Generating Social Contact Graphs

We have generated urban and national scale social contact graphs using real world data (e.g., census data, travel data, activity survey data, etc.) coupled with behavioral and social theories. We developed synthetic population for the United States and some other countries modeling every individual in the population including household structure, demographics and a 24-hour activity sequence. Then a social contact network is derived from the synthetic population based on physical co-location of interacting persons. These social contact networks are then used for simulating various social diffusion process and studying contagion dynamics.

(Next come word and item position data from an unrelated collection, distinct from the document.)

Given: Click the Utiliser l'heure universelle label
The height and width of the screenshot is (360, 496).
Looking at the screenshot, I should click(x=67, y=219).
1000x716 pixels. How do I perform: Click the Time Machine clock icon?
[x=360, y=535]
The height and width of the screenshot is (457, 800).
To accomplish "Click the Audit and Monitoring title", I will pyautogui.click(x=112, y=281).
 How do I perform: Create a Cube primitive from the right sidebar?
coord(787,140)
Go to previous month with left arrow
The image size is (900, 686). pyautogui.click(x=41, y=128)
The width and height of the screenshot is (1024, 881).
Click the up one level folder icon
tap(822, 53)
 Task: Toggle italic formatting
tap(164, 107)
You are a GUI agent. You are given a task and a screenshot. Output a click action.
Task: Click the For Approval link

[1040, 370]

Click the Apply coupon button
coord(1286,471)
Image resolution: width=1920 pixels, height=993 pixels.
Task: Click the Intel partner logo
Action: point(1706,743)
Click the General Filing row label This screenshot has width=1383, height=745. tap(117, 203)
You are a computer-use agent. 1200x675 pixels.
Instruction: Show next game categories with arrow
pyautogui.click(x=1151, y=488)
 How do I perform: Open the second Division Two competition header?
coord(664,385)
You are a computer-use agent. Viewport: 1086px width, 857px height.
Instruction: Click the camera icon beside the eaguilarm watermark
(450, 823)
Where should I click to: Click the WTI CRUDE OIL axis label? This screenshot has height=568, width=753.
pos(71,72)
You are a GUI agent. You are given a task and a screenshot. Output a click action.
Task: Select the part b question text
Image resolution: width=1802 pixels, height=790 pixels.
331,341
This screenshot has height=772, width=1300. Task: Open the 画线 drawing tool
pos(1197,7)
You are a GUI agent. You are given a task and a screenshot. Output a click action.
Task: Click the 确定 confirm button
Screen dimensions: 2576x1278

Studying Graph Properties and Disease Dynamics

We study structural properties of the generated social contact networks and contagious disease propagation in these networks. In an ongoing work, we are studying how various graph properties, such as degree distribution, clustering coefficients, assortativity, subgraph structures, diameter, and shortest path distance affect disease dynamics on a social contact networks. The social network structure plays major role on the epidemic outcome. We show by explicit construction that local properties such as the degree distribution are not sufficient to characterize the global dynamics of reaction-diffusion processes. We introduce a simple edge-flipping step to generate a Markov chain of random graphs with fixed degree and assortativity distributions. We instantiate several such chains, starting from a highly structured, realistic representation of a social contact network and study the global dynamics of a canonical reaction-diffusion process: epidemic spread. We find that the epidemic curves in these graphs are significantly different, and the difference increases as the Markov chain gets further from its starting point. Such insights can prove useful in future epidemiological studies and formulating public health policies.

Distributed Algorithms

We have developed distributed algorithms for some fundamental graph connectivity problems such as the minimum spanning tree, k-connectivity, topology control, leader election, probabilistic tree embedding, and Steiner forest problems. The results form work has been published in more than eight papers in top-tier journal and conferences. In these distributed algorithms, the nature of computation is inherently parallel, and many principles and techniques developed for these algorithms are useful and insightful in the development of HPC-based parallel algorithms for graph-based big data analytics. I also worked on distributed algorithms for wireless sensor networks. To build a data aggregation tree, we developed energy-efficient distributed approximation algorithm for constructing MST in a sensor network. For data aggregation such as sum, min, max, count, and average, it can be shown that MST is the optimal data aggregation tree. We also worked on network monitoring for general communication networks and developed an efficient distributed network monitoring algorithm using edge routers only. This problem becomes easier if we are allowed to use core routers. However, we avoided using busy core router for monitoring purposes to allow the network to operate effectively.